* [SHORT EXERCISE]
Reproduce the listing below word for word, starting at its first line and ending at the line containing "(1069, 122)", with both of those lines included.

* [EXTRACTED MATERIAL]

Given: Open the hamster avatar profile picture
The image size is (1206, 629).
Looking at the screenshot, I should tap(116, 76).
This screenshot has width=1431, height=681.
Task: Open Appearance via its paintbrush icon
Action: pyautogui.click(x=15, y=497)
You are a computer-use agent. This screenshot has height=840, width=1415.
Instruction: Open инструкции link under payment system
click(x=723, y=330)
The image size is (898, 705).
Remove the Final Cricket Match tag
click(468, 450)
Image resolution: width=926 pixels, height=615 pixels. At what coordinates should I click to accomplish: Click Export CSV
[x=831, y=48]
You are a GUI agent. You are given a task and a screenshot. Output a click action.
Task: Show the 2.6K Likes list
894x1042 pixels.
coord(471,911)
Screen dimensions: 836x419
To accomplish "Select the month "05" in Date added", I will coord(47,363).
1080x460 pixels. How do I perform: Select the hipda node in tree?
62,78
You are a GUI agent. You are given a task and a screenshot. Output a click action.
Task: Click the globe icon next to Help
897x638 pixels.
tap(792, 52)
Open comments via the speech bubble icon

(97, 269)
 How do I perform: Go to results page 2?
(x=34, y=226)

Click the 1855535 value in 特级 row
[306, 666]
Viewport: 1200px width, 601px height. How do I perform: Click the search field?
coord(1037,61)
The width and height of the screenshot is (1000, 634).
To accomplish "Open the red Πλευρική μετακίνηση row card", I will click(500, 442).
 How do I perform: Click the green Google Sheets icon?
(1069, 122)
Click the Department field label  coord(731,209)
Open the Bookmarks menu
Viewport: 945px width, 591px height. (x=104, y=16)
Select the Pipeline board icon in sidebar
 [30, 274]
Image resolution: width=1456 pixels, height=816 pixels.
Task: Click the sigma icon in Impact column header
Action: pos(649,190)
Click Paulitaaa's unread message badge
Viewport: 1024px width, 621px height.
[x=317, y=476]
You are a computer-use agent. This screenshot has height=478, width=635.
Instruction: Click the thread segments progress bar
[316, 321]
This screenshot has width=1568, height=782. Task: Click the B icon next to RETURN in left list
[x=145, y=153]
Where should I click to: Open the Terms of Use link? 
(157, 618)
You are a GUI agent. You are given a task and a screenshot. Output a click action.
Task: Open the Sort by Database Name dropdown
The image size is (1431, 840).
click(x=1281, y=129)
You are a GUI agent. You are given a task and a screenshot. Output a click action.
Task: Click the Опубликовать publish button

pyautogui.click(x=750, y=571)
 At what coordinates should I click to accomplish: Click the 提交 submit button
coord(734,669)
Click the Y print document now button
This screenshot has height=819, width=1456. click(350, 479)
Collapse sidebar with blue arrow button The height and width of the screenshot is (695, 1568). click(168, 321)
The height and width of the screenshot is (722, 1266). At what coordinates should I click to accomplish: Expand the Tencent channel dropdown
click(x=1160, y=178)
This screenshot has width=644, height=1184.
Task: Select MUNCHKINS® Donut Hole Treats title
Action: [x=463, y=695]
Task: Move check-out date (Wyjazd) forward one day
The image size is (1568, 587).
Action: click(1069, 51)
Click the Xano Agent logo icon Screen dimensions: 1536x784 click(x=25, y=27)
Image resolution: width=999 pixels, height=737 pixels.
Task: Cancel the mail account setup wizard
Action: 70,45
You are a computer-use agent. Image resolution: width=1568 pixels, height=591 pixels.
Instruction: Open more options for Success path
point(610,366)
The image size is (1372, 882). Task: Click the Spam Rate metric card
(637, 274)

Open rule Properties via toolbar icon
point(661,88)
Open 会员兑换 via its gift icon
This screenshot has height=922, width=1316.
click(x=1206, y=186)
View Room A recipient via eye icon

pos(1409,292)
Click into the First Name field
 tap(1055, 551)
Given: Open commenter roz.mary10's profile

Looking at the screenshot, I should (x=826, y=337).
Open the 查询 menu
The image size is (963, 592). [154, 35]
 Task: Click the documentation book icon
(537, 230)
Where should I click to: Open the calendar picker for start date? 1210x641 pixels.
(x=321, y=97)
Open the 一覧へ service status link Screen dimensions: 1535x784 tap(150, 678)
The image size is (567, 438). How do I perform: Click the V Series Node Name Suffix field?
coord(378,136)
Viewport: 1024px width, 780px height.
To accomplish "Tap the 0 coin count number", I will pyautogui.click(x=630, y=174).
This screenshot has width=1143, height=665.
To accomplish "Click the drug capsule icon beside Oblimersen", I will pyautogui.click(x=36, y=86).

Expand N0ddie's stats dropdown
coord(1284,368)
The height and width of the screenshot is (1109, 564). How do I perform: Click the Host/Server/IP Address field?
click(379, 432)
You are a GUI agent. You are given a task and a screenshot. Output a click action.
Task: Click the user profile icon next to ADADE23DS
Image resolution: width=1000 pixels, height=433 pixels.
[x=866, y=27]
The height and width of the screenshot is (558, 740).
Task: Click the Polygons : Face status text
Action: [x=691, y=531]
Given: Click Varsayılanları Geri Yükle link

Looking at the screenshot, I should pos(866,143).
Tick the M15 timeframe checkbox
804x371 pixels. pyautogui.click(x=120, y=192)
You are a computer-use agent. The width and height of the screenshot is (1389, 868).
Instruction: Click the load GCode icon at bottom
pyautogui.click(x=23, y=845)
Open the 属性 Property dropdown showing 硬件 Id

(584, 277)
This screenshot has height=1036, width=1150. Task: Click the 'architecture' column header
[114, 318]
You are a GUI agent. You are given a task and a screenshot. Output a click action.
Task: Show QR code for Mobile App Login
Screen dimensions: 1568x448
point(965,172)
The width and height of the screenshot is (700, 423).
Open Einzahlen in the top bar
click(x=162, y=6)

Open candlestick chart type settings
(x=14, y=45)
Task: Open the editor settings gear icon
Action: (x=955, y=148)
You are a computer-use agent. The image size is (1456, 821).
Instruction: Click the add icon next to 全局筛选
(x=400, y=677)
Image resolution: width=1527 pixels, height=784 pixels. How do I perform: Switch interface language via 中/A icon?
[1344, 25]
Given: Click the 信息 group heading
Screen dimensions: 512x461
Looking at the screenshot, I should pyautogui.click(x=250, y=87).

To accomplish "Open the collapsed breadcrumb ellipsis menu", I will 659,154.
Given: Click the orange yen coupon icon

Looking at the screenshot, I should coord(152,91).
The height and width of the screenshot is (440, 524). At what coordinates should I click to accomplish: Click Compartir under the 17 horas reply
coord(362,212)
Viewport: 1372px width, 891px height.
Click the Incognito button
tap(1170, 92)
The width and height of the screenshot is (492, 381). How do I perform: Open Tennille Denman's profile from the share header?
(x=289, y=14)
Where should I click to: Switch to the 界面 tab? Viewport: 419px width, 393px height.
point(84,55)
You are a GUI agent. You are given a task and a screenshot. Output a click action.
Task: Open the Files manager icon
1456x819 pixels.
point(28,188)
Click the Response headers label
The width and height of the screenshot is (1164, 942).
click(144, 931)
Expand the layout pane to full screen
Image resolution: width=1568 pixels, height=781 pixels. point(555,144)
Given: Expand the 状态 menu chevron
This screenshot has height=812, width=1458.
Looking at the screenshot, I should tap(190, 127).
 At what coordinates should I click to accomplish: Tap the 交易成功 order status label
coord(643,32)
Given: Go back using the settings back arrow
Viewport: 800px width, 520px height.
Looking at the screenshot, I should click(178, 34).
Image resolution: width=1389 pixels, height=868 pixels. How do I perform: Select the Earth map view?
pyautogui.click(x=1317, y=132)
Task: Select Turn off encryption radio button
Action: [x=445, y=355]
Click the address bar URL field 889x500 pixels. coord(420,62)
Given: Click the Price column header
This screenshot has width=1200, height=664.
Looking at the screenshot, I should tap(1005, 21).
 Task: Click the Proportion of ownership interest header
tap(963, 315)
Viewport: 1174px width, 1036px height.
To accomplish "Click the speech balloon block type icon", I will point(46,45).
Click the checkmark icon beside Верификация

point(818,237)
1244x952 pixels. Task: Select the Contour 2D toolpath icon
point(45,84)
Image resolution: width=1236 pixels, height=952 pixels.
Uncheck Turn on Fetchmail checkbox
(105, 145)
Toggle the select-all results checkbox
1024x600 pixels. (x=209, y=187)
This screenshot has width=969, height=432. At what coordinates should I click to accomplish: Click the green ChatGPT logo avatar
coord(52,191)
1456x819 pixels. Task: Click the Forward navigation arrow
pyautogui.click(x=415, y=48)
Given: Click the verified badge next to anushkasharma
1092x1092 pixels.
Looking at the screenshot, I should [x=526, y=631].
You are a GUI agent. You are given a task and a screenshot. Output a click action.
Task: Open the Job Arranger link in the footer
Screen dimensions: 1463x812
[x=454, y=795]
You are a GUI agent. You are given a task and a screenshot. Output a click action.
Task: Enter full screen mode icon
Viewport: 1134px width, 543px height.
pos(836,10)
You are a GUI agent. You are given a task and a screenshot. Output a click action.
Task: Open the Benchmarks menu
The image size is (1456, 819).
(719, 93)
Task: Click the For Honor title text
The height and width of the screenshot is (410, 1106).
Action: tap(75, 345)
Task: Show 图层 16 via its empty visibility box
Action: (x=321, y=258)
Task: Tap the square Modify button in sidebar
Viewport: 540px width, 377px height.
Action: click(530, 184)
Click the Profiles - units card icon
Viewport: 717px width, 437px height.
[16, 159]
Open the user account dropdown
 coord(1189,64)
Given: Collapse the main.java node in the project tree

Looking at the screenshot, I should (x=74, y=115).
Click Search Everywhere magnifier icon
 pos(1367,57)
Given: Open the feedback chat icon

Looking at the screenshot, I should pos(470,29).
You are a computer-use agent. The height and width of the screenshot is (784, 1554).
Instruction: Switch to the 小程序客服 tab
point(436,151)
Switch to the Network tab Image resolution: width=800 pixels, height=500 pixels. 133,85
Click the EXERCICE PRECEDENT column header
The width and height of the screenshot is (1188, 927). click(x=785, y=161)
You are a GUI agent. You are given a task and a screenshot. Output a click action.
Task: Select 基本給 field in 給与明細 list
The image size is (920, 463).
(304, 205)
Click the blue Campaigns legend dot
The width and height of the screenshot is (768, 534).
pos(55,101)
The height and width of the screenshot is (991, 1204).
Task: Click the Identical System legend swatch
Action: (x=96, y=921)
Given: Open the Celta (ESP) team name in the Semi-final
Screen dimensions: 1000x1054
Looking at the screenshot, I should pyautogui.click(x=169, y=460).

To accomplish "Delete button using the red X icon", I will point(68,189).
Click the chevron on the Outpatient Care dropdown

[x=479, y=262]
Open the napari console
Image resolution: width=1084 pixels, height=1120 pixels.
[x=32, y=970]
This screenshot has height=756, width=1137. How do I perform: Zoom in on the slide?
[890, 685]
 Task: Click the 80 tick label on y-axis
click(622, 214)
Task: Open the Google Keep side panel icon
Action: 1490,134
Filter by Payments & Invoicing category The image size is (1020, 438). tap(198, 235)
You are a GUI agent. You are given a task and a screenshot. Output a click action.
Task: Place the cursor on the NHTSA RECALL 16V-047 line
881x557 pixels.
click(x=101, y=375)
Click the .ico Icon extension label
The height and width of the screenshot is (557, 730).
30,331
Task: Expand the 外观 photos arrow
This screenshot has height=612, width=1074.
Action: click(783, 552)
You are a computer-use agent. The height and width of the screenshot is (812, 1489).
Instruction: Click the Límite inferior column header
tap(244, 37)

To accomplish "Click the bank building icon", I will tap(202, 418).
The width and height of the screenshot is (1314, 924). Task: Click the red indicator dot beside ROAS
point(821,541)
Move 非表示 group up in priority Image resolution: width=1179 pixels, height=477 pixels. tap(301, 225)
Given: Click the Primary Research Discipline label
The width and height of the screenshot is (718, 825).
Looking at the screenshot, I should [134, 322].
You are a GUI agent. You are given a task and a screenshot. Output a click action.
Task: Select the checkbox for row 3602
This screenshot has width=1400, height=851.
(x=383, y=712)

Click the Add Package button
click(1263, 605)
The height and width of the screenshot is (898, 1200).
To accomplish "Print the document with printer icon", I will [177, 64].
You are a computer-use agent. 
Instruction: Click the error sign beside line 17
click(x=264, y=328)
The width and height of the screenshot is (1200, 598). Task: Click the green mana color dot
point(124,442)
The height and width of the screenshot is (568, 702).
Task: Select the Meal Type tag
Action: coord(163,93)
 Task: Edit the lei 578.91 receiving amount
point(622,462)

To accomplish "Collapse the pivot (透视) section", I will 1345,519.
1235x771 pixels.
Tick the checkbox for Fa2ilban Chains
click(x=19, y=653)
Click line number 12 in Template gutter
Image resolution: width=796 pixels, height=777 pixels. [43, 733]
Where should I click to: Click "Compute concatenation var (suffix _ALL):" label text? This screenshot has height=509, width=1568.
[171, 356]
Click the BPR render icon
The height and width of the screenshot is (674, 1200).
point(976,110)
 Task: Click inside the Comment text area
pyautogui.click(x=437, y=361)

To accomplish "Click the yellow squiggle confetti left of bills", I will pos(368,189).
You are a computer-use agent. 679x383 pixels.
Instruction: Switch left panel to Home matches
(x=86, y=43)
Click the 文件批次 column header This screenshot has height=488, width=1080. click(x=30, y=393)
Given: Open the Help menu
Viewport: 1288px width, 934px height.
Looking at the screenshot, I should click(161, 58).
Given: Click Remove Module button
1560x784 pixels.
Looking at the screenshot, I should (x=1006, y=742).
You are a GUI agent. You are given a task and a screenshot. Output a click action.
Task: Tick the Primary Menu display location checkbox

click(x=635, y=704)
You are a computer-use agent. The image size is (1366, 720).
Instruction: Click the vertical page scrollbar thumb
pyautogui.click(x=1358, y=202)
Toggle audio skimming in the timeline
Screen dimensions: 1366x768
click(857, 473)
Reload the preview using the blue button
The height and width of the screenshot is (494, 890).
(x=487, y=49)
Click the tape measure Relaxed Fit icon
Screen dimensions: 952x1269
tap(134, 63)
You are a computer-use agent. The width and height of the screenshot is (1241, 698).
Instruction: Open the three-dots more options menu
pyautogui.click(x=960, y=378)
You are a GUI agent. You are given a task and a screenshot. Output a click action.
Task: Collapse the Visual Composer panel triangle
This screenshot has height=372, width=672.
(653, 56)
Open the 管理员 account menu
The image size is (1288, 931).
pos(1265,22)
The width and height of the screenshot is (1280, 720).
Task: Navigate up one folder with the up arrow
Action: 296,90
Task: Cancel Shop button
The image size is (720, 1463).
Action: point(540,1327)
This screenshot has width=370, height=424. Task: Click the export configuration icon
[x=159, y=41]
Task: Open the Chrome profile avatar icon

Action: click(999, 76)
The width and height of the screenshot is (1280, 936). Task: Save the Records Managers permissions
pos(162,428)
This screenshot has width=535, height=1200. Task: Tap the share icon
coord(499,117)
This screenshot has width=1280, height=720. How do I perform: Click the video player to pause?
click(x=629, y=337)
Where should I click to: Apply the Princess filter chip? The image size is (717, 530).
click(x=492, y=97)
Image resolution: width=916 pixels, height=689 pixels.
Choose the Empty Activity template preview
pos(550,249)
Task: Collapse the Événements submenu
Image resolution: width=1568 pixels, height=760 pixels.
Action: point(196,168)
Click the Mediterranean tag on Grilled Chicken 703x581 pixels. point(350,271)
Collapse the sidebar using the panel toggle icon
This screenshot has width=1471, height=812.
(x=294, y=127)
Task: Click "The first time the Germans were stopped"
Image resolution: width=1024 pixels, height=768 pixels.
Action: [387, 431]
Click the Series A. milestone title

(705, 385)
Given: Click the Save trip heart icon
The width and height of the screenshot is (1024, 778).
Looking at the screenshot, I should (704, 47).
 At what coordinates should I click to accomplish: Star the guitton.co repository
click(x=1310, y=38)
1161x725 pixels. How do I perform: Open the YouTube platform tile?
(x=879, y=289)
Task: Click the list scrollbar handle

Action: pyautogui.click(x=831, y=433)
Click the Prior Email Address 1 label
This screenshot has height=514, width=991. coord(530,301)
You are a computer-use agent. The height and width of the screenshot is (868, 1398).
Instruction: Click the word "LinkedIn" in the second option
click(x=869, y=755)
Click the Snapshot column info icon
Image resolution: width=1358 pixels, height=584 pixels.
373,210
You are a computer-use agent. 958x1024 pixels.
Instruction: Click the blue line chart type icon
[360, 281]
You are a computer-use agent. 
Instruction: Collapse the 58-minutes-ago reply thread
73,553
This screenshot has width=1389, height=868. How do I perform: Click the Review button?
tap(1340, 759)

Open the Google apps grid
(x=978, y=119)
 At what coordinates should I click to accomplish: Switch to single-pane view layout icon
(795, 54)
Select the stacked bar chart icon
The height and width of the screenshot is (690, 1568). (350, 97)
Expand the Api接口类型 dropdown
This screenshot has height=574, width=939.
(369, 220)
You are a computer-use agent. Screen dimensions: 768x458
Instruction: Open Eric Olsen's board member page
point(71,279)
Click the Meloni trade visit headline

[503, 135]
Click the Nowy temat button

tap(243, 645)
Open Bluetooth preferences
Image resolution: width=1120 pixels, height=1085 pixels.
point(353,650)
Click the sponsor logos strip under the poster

* [THE RESPONSE]
Given: Open the hamster avatar profile picture
The image size is (1206, 629).
Looking at the screenshot, I should tap(116, 76).
This screenshot has width=1431, height=681.
Task: Open Appearance via its paintbrush icon
Action: pyautogui.click(x=15, y=497)
You are a computer-use agent. This screenshot has height=840, width=1415.
Instruction: Open инструкции link under payment system
click(x=723, y=330)
The image size is (898, 705).
Remove the Final Cricket Match tag
click(468, 450)
Image resolution: width=926 pixels, height=615 pixels. At what coordinates should I click to accomplish: Click Export CSV
[x=831, y=48]
You are a GUI agent. You are given a task and a screenshot. Output a click action.
Task: Show the 2.6K Likes list
894x1042 pixels.
coord(471,911)
Screen dimensions: 836x419
To accomplish "Select the month "05" in Date added", I will coord(47,363).
1080x460 pixels. How do I perform: Select the hipda node in tree?
62,78
You are a GUI agent. You are given a task and a screenshot. Output a click action.
Task: Click the globe icon next to Help
897x638 pixels.
tap(792, 52)
Open comments via the speech bubble icon

(97, 269)
 How do I perform: Go to results page 2?
(x=34, y=226)

Click the 1855535 value in 特级 row
[306, 666]
Viewport: 1200px width, 601px height. How do I perform: Click the search field?
coord(1037,61)
The width and height of the screenshot is (1000, 634).
To accomplish "Open the red Πλευρική μετακίνηση row card", I will click(500, 442).
 How do I perform: Click the green Google Sheets icon?
(1069, 122)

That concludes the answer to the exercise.